SUPPLIED MATERIAL →

>>>

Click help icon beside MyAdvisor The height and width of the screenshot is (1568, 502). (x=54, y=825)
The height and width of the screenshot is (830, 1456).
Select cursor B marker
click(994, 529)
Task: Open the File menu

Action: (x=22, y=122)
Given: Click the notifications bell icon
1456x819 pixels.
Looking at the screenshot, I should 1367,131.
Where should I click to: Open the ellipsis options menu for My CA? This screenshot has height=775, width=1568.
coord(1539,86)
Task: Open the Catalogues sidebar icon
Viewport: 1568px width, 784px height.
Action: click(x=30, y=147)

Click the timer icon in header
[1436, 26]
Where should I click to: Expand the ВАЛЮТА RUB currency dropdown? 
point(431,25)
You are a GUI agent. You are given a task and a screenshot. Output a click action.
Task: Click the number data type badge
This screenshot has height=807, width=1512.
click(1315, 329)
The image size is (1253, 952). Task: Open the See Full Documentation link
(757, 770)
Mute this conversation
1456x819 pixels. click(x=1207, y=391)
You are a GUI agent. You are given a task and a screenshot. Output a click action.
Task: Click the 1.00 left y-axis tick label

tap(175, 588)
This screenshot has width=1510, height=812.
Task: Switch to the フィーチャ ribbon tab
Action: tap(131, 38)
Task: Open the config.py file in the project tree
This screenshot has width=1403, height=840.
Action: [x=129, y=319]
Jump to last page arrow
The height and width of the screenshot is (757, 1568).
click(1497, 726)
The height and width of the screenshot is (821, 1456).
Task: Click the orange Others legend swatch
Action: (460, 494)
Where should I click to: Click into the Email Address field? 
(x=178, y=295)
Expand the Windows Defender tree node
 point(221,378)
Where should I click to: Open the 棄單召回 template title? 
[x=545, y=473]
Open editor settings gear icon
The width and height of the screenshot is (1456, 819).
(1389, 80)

<<<

HOW TO COMPLETE THIS TASK → Return the entries above, every line intact.

TASK SOLUTION →
Click help icon beside MyAdvisor The height and width of the screenshot is (1568, 502). (x=54, y=825)
The height and width of the screenshot is (830, 1456).
Select cursor B marker
click(994, 529)
Task: Open the File menu

Action: (x=22, y=122)
Given: Click the notifications bell icon
1456x819 pixels.
Looking at the screenshot, I should 1367,131.
Where should I click to: Open the ellipsis options menu for My CA? This screenshot has height=775, width=1568.
coord(1539,86)
Task: Open the Catalogues sidebar icon
Viewport: 1568px width, 784px height.
Action: click(x=30, y=147)

Click the timer icon in header
[1436, 26]
Where should I click to: Expand the ВАЛЮТА RUB currency dropdown? 
point(431,25)
You are a GUI agent. You are given a task and a screenshot. Output a click action.
Task: Click the number data type badge
This screenshot has height=807, width=1512.
click(1315, 329)
The image size is (1253, 952). Task: Open the See Full Documentation link
(757, 770)
Mute this conversation
1456x819 pixels. click(x=1207, y=391)
You are a GUI agent. You are given a task and a screenshot. Output a click action.
Task: Click the 1.00 left y-axis tick label

tap(175, 588)
This screenshot has width=1510, height=812.
Task: Switch to the フィーチャ ribbon tab
Action: tap(131, 38)
Task: Open the config.py file in the project tree
This screenshot has width=1403, height=840.
Action: [x=129, y=319]
Jump to last page arrow
The height and width of the screenshot is (757, 1568).
click(1497, 726)
The height and width of the screenshot is (821, 1456).
Task: Click the orange Others legend swatch
Action: (460, 494)
Where should I click to: Click into the Email Address field? 
(x=178, y=295)
Expand the Windows Defender tree node
 point(221,378)
Where should I click to: Open the 棄單召回 template title? 
[x=545, y=473]
Open editor settings gear icon
The width and height of the screenshot is (1456, 819).
(1389, 80)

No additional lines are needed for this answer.